Another Mostly Printed CoreXY Laser Engraver

Inspired by @mordiev’s Core XY 3d printing machine, I’ve started another CoreXY machine build of my own. Like Aaryn, I have a fair stash of parts and a Prusa printer always at the ready so I determined to try to adapt his design to use parts I have on hand, as much as possible. Not having appropriate length commercial rails in my stash, I’ve adapted and printed these BB-bearing rails and used some of the zillion or so 608 bearings I have on hand for idlers. I also had a few shorter 2020 extrusions on hand and have elected to use them, primarily just for support. Here’s the basic machine configuration so far…

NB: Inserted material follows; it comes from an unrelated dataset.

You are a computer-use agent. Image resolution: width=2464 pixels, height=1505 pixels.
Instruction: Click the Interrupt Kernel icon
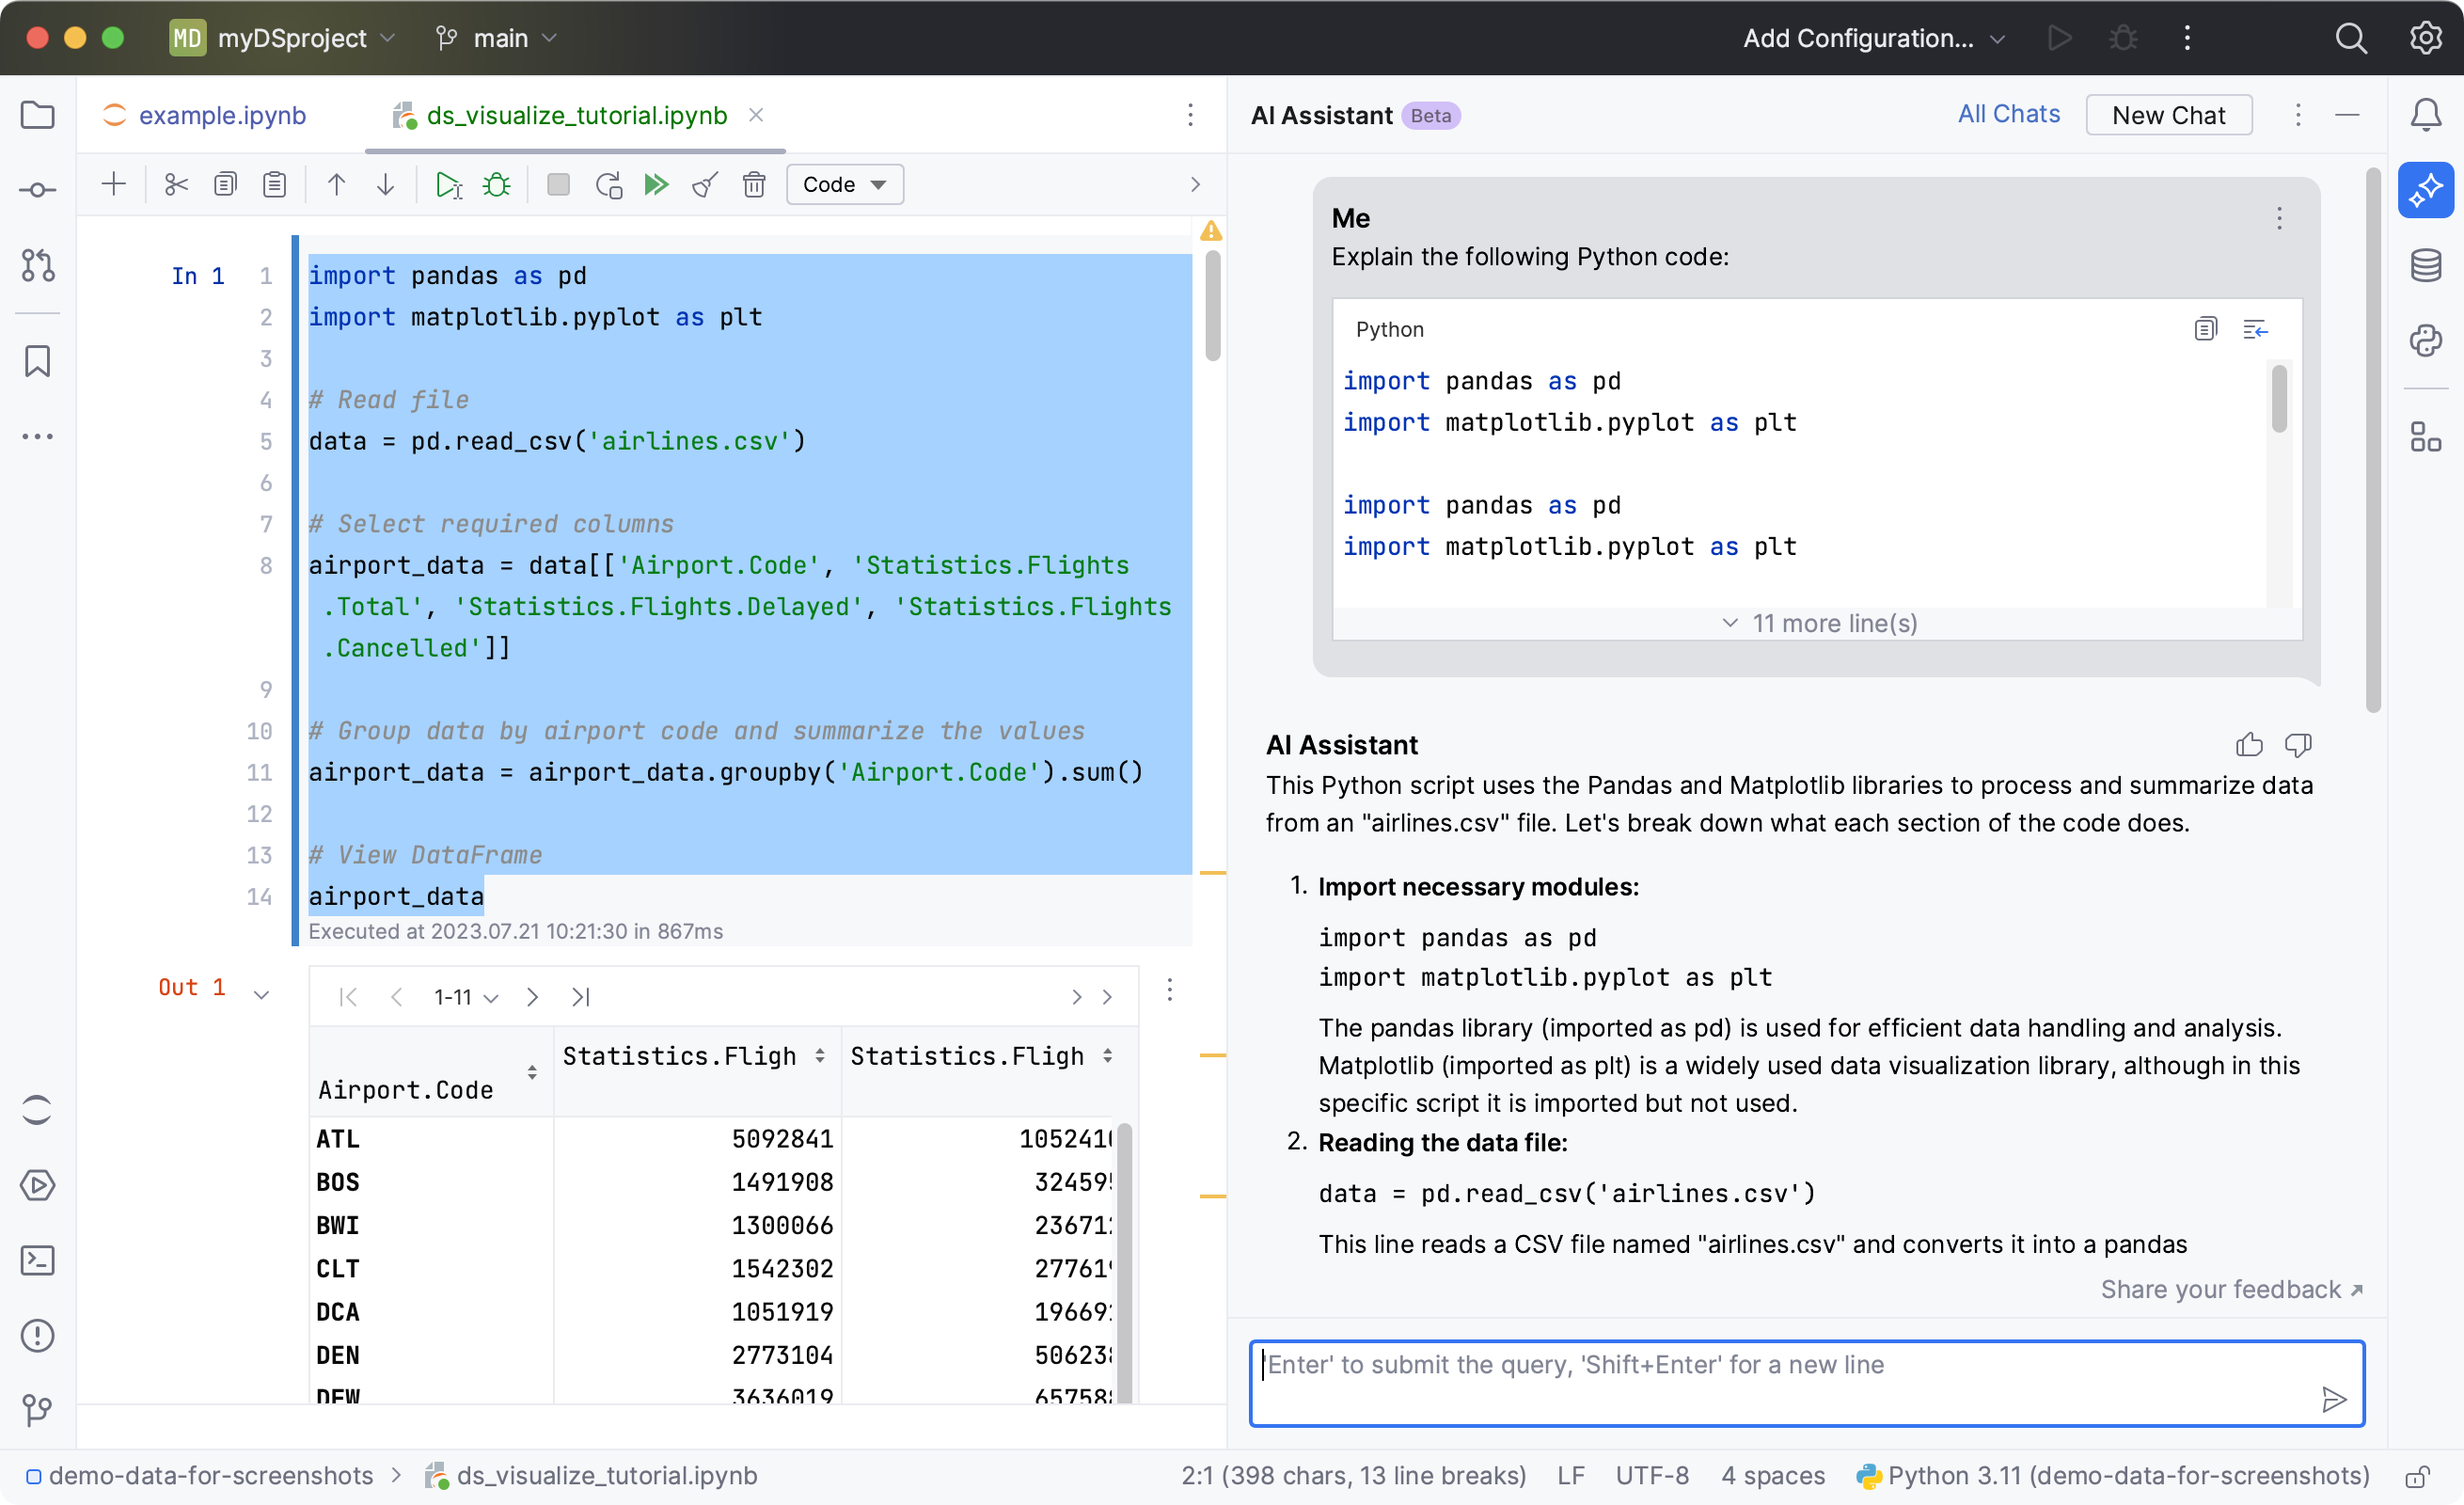(x=560, y=183)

I’m making just a basic CoreXY machine – probably just another laser engraver – as I don’t expect the printed rails would last too long in a 3dprinter. I’ll probably add the lightweight BB-bearing Z-axis from my rolling-gantry MiniFoamRipper machine and mount one of the little Neje “6W” (~2.5W) laser modules I have. Right now, I’m working on getting all the idler bearings into alignment and adjusting the printed parts to match.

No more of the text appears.